О младенчестве, детстве и отрочестве героя-повествователя рассказывается немного. Жизнь героя (в Главе 1) становится предметом повествования в момент его отпадения от веры, которое произошло так же, как «происходит теперь в людях нашего склада образования», а именно под влиянием того, что «вероучение не участвует в жизни», и человек «нашего круга» может прожить десятки лет, не вспомнив, что он христианин (23: 2).
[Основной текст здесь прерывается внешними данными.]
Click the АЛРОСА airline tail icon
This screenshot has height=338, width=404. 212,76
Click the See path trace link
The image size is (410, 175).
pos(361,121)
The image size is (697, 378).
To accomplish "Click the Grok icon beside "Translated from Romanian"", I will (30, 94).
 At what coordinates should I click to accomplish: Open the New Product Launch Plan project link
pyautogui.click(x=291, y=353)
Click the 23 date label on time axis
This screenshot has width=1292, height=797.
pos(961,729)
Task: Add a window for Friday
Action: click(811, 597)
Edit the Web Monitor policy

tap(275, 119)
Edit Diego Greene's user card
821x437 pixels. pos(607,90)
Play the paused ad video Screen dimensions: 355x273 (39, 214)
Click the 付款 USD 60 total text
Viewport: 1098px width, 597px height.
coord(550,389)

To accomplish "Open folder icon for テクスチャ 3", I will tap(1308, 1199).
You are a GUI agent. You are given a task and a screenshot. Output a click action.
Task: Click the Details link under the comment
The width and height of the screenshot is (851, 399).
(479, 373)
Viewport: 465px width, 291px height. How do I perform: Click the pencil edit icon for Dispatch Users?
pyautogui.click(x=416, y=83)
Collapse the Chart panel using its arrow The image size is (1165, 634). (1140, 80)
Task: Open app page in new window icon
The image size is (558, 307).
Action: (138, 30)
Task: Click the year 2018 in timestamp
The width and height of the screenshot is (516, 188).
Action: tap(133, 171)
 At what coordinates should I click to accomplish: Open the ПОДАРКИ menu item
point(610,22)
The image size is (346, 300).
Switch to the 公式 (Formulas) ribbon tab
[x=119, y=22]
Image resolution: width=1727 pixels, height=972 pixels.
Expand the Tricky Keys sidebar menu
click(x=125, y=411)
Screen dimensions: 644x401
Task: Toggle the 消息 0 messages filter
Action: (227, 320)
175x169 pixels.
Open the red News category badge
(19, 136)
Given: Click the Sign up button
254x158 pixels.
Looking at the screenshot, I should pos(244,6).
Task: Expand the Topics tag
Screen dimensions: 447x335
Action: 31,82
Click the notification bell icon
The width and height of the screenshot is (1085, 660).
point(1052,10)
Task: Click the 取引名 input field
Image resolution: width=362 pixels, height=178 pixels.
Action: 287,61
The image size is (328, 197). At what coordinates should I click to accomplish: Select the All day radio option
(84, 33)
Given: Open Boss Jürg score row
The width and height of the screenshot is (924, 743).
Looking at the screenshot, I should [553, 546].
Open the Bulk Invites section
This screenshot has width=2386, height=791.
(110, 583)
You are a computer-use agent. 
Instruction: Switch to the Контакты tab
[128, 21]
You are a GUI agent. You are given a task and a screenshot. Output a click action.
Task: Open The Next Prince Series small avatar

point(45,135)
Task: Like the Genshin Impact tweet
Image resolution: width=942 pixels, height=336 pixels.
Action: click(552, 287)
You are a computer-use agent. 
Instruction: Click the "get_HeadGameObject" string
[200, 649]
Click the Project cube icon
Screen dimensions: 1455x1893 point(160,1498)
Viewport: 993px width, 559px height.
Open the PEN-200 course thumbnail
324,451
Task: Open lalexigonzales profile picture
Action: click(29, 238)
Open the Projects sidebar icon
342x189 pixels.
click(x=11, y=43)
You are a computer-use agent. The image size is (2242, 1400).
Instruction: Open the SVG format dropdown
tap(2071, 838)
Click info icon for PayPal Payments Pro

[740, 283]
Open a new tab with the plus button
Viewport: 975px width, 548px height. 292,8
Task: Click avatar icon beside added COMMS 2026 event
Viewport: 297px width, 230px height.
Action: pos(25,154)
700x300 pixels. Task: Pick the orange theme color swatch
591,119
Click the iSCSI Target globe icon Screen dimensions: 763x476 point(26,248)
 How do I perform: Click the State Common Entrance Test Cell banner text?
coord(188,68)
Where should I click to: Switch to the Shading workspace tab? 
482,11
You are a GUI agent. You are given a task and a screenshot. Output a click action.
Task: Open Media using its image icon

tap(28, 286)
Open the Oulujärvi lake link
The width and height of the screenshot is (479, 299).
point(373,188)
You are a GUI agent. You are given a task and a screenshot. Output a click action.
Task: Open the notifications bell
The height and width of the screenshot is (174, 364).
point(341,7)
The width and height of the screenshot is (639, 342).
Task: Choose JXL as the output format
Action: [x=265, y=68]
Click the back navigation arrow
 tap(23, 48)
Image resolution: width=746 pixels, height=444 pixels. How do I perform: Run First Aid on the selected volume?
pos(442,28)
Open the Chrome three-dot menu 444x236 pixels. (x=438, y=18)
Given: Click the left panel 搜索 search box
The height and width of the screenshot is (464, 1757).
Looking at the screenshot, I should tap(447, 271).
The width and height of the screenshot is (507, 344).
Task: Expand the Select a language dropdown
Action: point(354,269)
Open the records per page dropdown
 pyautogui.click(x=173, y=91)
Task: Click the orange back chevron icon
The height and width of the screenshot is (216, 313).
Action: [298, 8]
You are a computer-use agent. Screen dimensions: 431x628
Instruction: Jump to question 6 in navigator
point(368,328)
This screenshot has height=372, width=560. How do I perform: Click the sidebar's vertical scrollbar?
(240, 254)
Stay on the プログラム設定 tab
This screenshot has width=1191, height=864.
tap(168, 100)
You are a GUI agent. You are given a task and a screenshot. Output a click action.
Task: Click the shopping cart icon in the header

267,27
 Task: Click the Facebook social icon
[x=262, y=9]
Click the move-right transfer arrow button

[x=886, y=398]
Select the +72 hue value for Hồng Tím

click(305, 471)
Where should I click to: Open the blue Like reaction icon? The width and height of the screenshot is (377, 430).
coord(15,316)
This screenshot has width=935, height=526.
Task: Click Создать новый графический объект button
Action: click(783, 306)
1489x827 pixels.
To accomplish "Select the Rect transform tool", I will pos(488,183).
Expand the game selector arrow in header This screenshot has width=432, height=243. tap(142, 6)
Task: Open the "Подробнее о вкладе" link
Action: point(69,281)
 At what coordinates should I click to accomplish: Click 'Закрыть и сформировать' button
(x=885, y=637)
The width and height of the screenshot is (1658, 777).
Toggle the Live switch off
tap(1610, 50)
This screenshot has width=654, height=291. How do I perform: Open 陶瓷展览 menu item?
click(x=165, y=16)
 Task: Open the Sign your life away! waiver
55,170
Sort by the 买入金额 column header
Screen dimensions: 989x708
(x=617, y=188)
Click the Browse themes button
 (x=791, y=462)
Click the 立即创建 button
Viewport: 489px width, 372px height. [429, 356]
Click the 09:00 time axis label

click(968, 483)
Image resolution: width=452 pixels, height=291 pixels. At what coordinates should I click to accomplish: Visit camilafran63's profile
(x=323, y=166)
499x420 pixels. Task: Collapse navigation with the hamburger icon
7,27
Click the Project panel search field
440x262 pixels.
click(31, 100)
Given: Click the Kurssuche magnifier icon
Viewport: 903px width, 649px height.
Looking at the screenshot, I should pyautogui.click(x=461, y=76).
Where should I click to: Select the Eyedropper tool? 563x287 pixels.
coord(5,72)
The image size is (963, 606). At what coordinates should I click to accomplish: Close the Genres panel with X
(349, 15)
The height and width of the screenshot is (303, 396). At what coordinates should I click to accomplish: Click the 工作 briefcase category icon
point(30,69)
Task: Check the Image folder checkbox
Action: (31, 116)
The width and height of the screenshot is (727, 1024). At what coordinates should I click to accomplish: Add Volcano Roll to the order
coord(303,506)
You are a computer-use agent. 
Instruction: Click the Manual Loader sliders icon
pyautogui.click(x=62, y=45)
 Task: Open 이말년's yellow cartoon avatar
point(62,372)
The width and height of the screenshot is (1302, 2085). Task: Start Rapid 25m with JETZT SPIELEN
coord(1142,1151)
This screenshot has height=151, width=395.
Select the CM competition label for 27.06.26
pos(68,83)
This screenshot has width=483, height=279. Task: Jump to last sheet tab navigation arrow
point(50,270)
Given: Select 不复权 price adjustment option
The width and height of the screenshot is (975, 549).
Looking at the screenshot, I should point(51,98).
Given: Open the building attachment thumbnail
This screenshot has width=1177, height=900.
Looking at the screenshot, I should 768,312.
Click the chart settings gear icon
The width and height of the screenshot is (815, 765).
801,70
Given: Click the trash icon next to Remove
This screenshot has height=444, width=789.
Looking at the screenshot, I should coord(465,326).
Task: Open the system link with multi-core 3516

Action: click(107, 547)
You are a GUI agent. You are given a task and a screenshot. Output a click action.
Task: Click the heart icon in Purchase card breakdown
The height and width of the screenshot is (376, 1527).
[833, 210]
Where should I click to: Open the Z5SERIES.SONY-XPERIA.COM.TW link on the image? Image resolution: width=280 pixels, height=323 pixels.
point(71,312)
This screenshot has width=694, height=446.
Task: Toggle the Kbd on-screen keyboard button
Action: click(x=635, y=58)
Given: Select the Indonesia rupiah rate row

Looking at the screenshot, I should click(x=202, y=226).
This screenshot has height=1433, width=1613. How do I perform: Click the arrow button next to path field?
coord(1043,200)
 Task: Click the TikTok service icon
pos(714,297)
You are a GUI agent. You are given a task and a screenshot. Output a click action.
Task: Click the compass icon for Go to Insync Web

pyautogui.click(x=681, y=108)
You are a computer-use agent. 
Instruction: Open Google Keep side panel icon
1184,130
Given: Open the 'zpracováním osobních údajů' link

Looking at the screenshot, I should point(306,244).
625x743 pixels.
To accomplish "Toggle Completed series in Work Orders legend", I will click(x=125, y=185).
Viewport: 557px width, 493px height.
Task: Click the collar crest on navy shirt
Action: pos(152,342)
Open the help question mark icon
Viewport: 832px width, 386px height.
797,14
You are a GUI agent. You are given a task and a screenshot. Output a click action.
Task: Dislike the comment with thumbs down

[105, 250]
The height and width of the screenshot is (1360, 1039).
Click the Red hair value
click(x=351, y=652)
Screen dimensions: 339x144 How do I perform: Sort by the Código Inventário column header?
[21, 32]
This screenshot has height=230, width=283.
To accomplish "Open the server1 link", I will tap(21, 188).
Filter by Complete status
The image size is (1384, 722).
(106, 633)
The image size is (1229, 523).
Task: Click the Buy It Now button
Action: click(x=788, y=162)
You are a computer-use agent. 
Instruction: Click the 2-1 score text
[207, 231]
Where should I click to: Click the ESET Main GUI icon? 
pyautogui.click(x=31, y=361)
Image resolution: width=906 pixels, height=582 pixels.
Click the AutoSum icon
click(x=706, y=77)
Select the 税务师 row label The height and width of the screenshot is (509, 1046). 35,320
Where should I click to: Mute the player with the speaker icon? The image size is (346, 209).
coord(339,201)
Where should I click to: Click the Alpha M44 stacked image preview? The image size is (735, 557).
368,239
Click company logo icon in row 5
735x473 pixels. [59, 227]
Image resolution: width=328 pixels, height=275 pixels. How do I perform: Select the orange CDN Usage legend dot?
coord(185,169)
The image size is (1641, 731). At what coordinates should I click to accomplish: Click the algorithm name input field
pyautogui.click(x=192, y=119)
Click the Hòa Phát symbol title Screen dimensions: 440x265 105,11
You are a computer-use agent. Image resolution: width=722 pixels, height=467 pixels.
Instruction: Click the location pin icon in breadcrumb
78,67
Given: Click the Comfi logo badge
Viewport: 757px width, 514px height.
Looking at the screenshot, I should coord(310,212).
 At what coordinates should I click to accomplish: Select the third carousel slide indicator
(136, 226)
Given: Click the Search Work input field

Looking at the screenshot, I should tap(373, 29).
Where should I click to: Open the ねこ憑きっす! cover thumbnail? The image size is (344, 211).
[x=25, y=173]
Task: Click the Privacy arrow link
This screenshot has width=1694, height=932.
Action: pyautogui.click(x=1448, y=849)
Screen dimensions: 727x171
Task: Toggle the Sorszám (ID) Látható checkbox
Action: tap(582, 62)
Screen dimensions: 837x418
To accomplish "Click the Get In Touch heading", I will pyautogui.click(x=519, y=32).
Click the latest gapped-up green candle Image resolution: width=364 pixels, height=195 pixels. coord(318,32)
Вспоминая это время, «я» вижу ясно, «что вера моя - то, что, кроме животных инстинктов, двигало моей жизнью, - единственная и истинная вера моя в то время была вера в совершенствование». Сначала это было «нравственное совершенствование», но вскоре оно подменилось желанием быть лучше не перед собой или Богом, а перед другими людьми (23: 4). (В черновике, отсылая к своим дневникам, Толстой посетовал, что он искал руководства не в «духовной письменности», а в светской: «У меня еще сохранились дневники всего того времени, ни для кого не интересные, с Франклиновскими таблицами, с правилами, как достигать совершенства», 23: 490-491.)
Глава 2 посвящена годам молодости, но, как явствует из слов повествователя, это не история его жизни: «Когда-нибудь я расскажу историю моей жизни - и трогательную и поучительную в эти десять лет моей молодости» (23: 4). Сейчас же он занят не жизнеописанием, а исповеданием в грехах: «Я убивал людей на войне, вызывал на дуэли, чтоб убить, проигрывал в карты, проедал труды мужиков, казнил их, блудил, обманывал» (23: 5). Эти поступки затем классифицируются в соответствии с религиозной концепцией греха: «Ложь, воровство, любодеяния всех родов, пьянство, насилие, убийство. Не было преступления, которого я бы не совершал <...>» (23: 5).
Таким образом, язык повествования отличает «я» до обращения («тогда») от «я» после обращения («теперь»), а также отличает светское отношение к жизни от религиозного.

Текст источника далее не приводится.